▶ **WHAT YOU WILL DO**
A. In the evaluation passage, what kind of approach does CGCP use to compute near-optimal policies for C-POMDPs?
B. Translate this sentence from the evaluation passage into Spanish: "To the best of our knowledge, this work is the first to propose and solve RC-POMDPs, and thus there are no existing algorithms to compare to directly."

▶ **PROVIDED PASSAGE**
★ ★ ★
\section{Experimental Evaluation}

To the best of our knowledge, this work is the first to propose and solve RC-POMDPs, and thus there are no existing algorithms to compare to directly. The purpose of our evaluation is to (i) empirically compare the \emph{behavior} of policies computed for RC-POMDPs with those computed for C-POMDPs, and (ii) evaluate the performance of our proposed algorithm for RC-POMDPs. To this end, we consider the following offline algorithms to compare against our \textbf{ARCS}\footnote{Our code is open sourced at \url{https://github.com/CU-ADCL/RC-PBVI.jl}}:

\begin{itemize}[nosep] %, label={},leftmargin=0pt
    \item \textbf{CGCP} \cite{walraven2018cgcp}: Algorithm that computes near-optimal policies for C-POMDPs using a primal-dual approach.
    \item \textbf{CGCP-CL}: Closed-loop CGCP with updates on belief and admissible cost at each time step.
★ ★ ★
▶ **RAW DATA**
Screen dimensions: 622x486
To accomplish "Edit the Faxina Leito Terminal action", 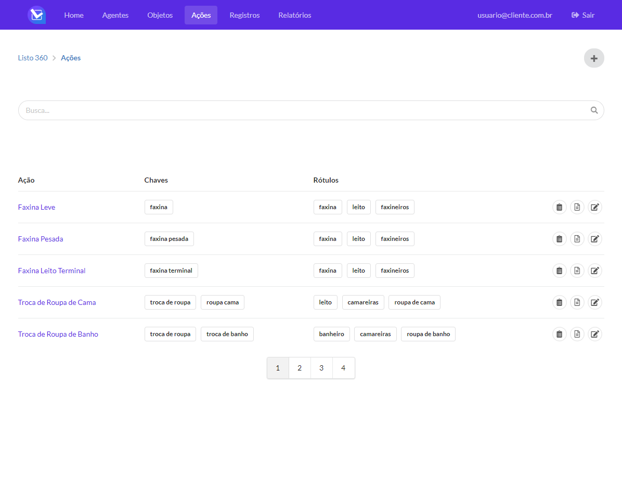I will coord(594,271).
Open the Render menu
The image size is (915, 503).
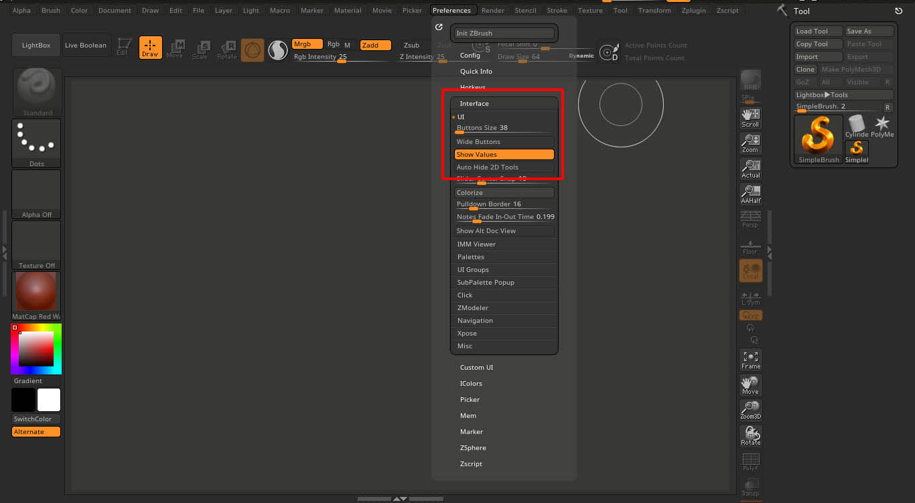click(493, 10)
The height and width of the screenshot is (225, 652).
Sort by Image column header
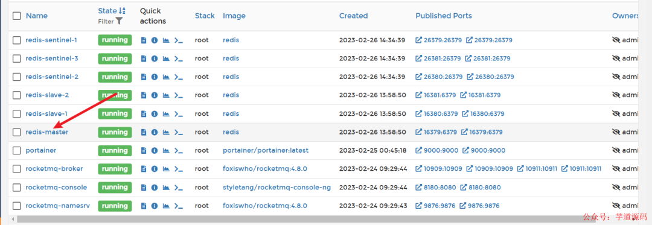tap(234, 16)
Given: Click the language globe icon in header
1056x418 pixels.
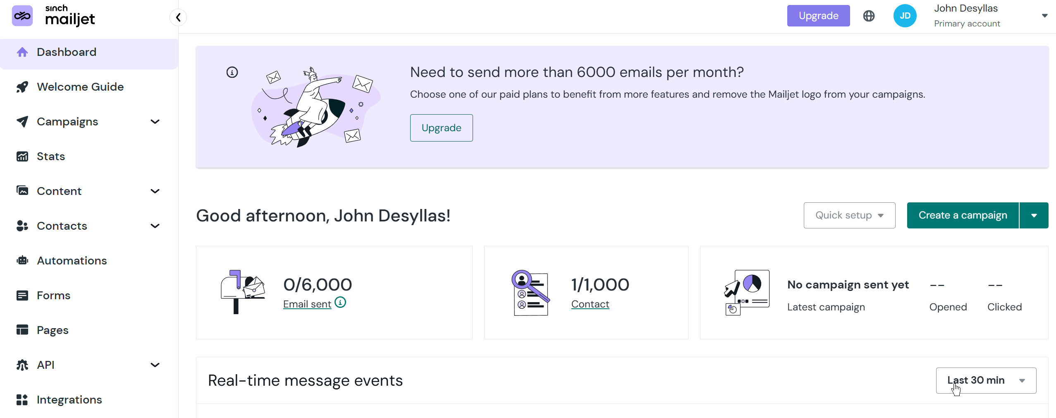Looking at the screenshot, I should pos(869,15).
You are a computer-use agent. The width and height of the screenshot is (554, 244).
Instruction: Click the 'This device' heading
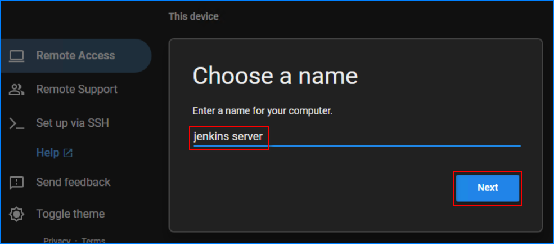pos(193,16)
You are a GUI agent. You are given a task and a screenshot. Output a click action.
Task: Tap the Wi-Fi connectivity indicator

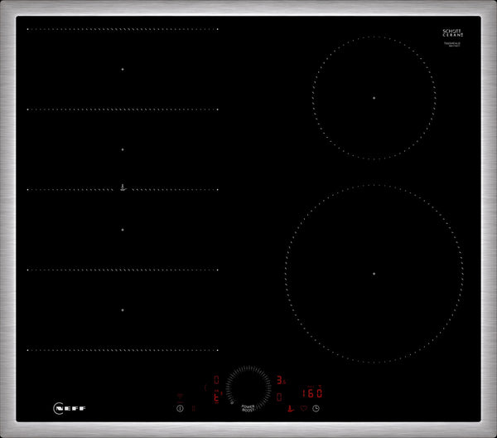[180, 396]
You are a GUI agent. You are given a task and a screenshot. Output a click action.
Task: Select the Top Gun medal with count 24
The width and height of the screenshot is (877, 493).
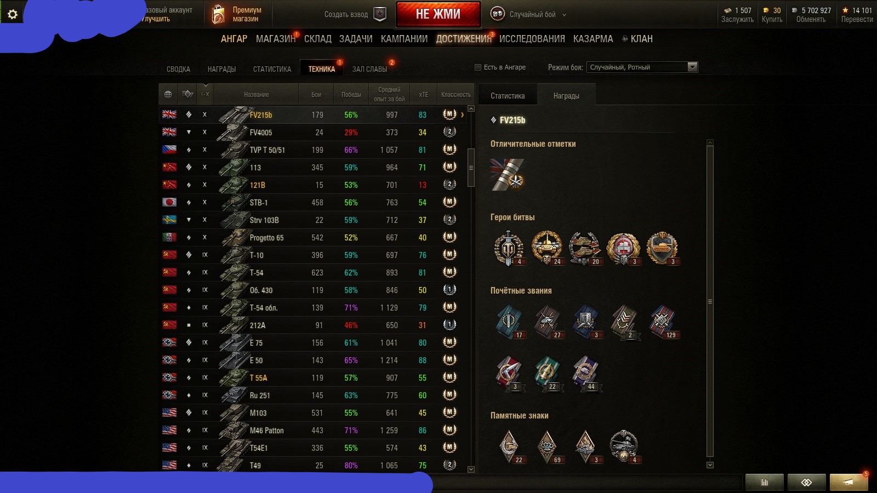(x=546, y=248)
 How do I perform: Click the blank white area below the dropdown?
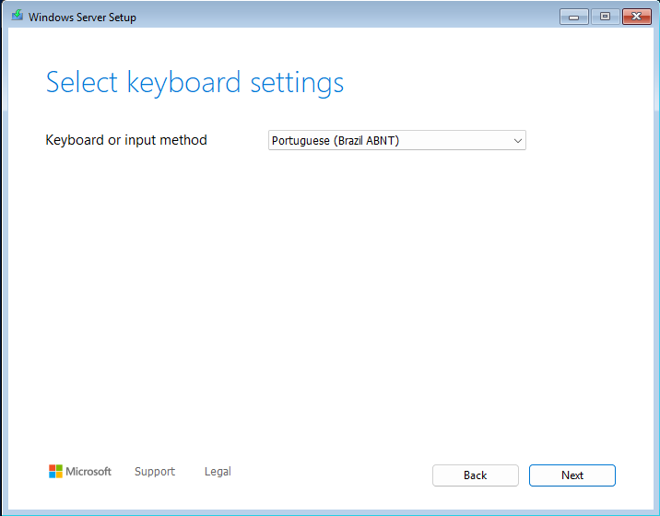[x=328, y=295]
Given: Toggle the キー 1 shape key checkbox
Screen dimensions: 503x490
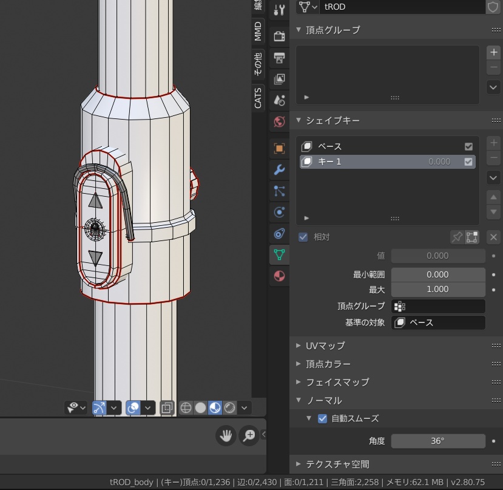Looking at the screenshot, I should coord(468,162).
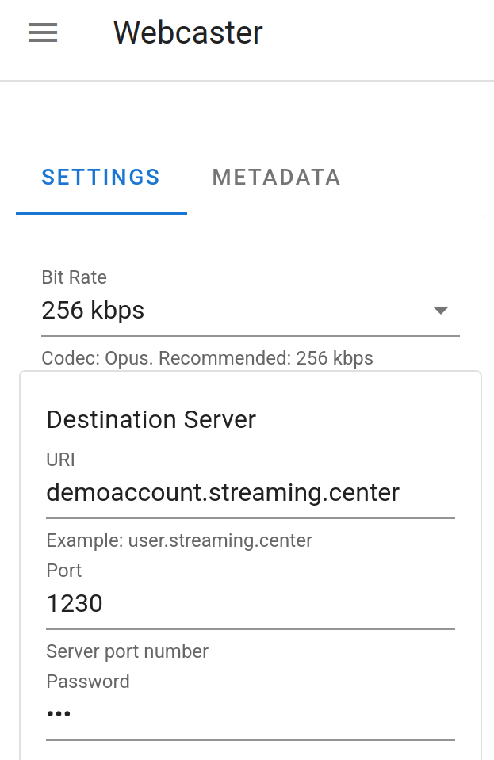Click the 'Server port number' helper text

(x=127, y=651)
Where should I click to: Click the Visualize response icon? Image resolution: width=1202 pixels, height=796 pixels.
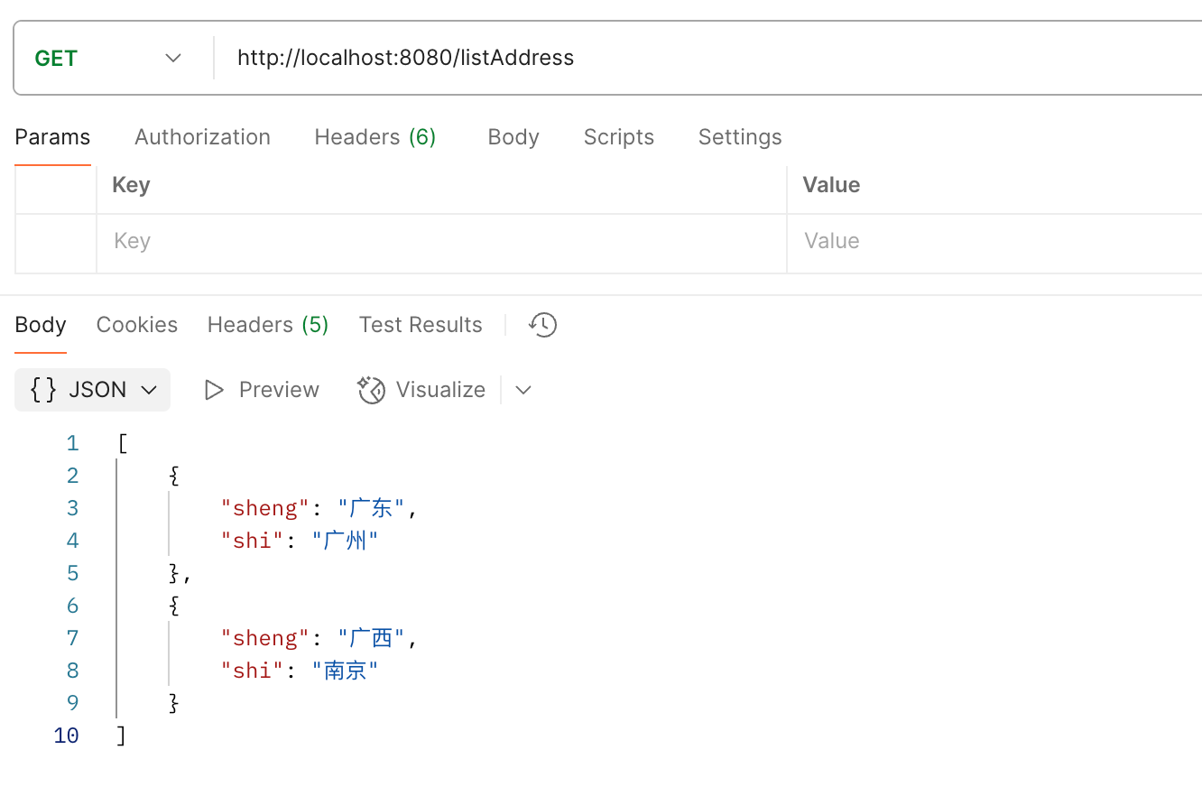coord(371,389)

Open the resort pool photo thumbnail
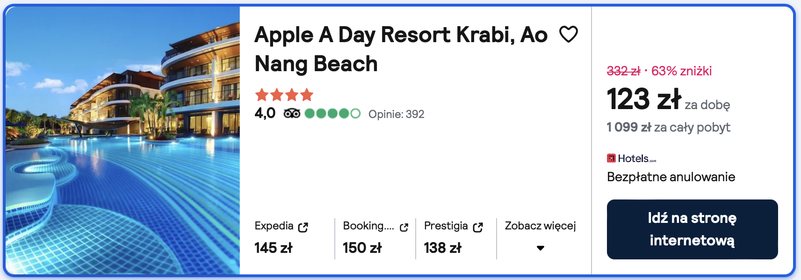[x=123, y=140]
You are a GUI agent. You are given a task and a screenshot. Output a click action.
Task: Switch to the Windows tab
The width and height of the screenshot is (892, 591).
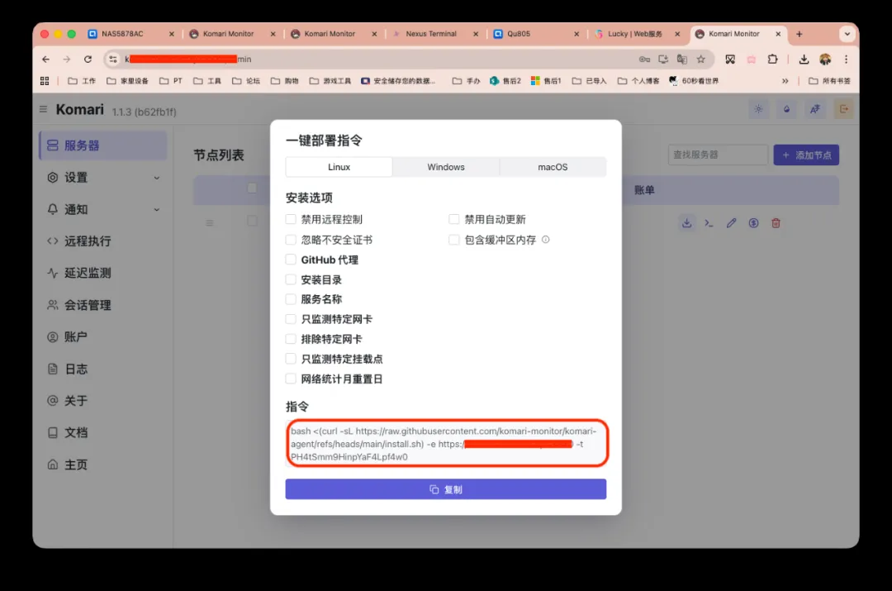(446, 167)
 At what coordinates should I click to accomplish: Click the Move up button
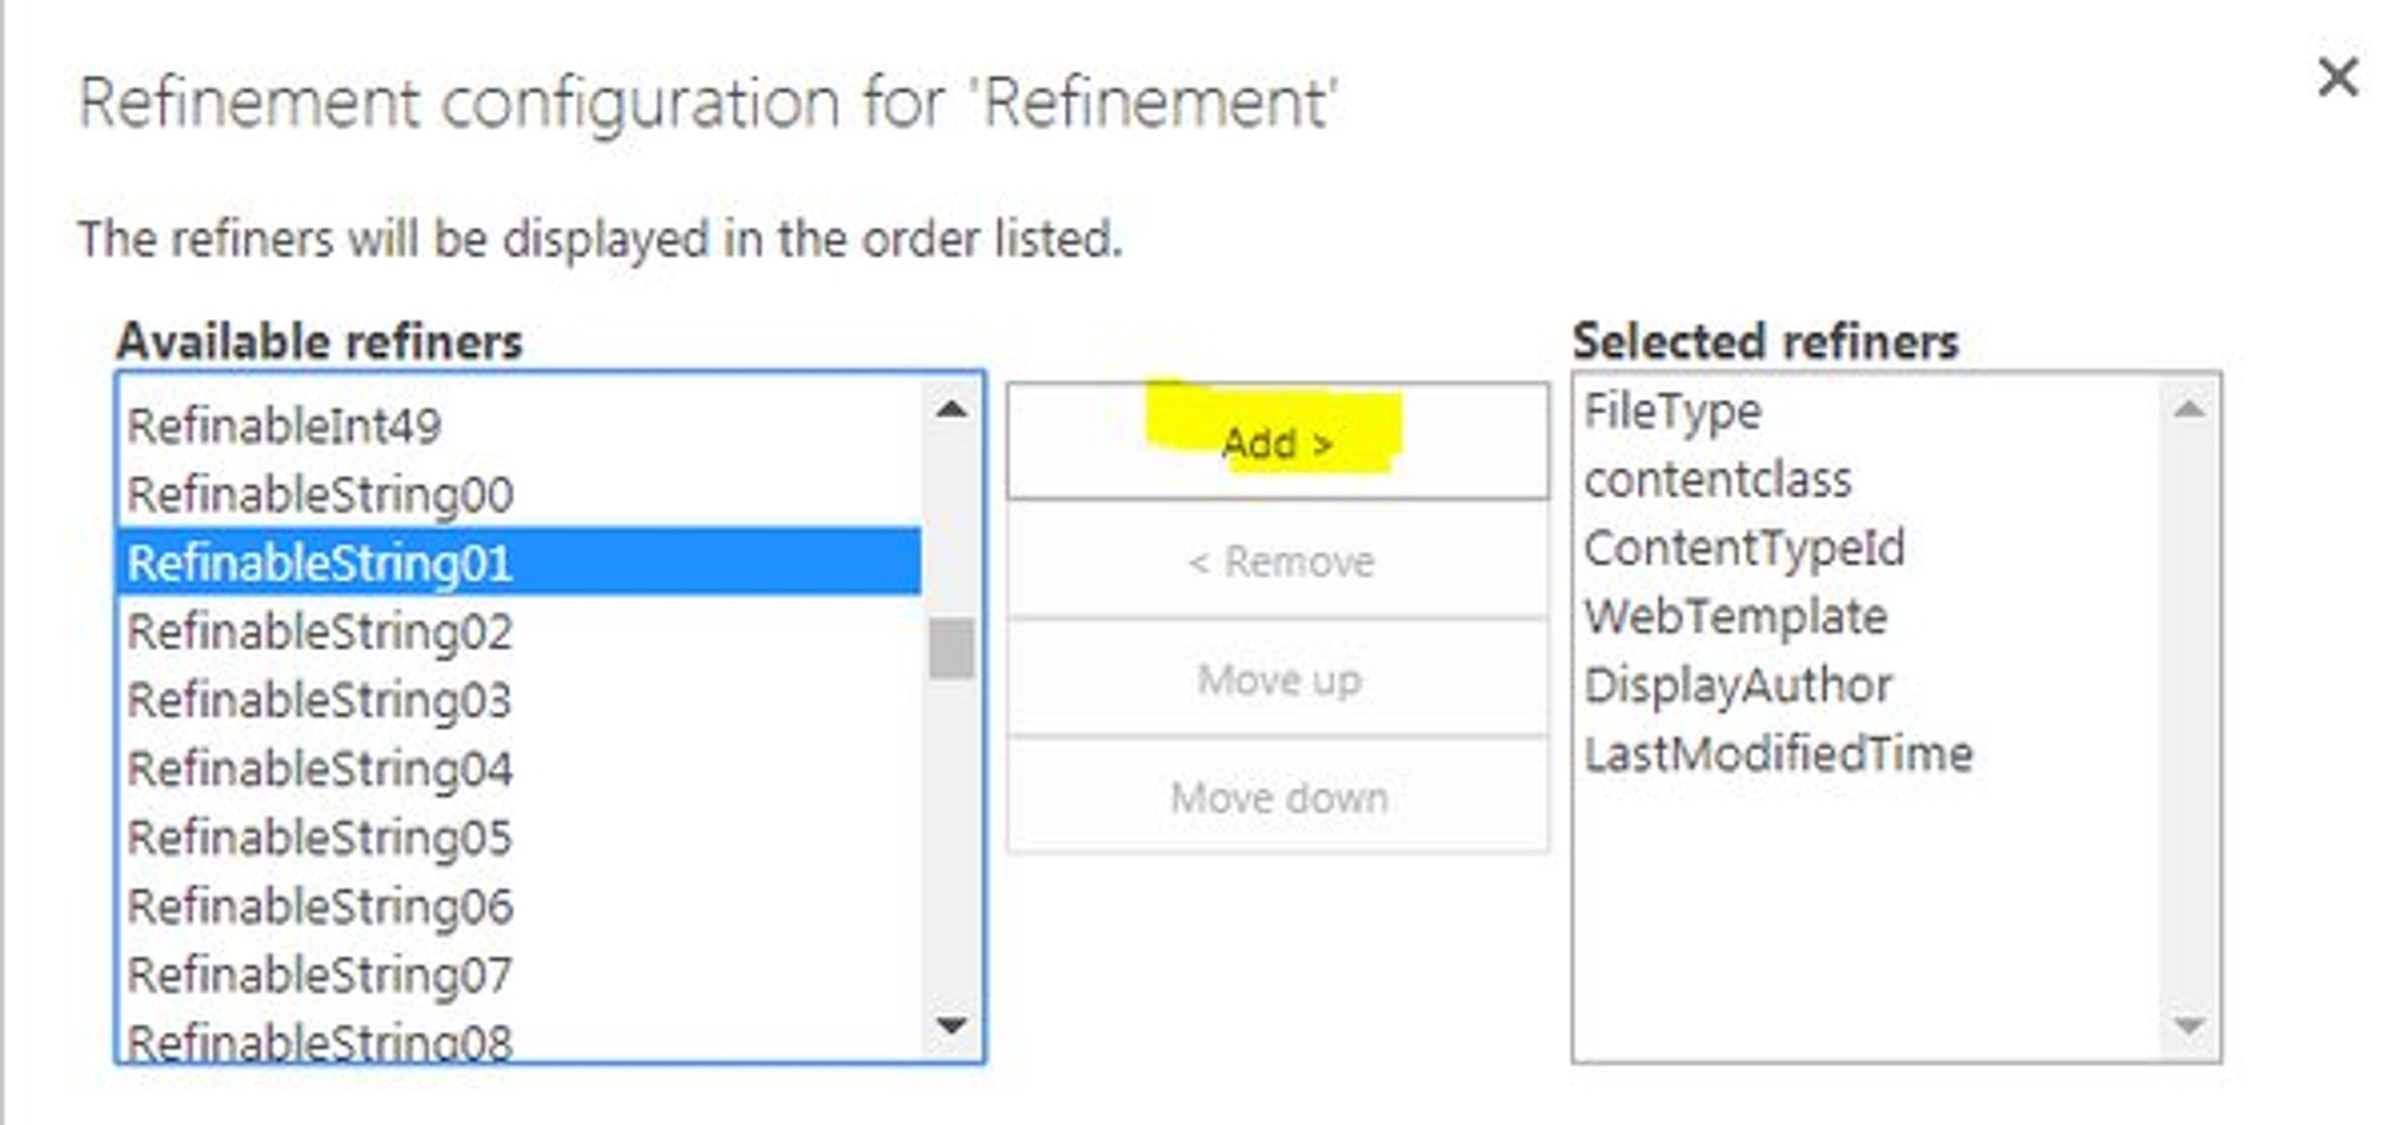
★ ★ ★
▶ **ANSWERS TO THE EXERCISES**
A. A primal-dual approach.

B. Hasta donde sabemos, este trabajo es el primero en proponer y resolver los RC-POMDP, por lo que no existen algoritmos con los que compararlo directamente.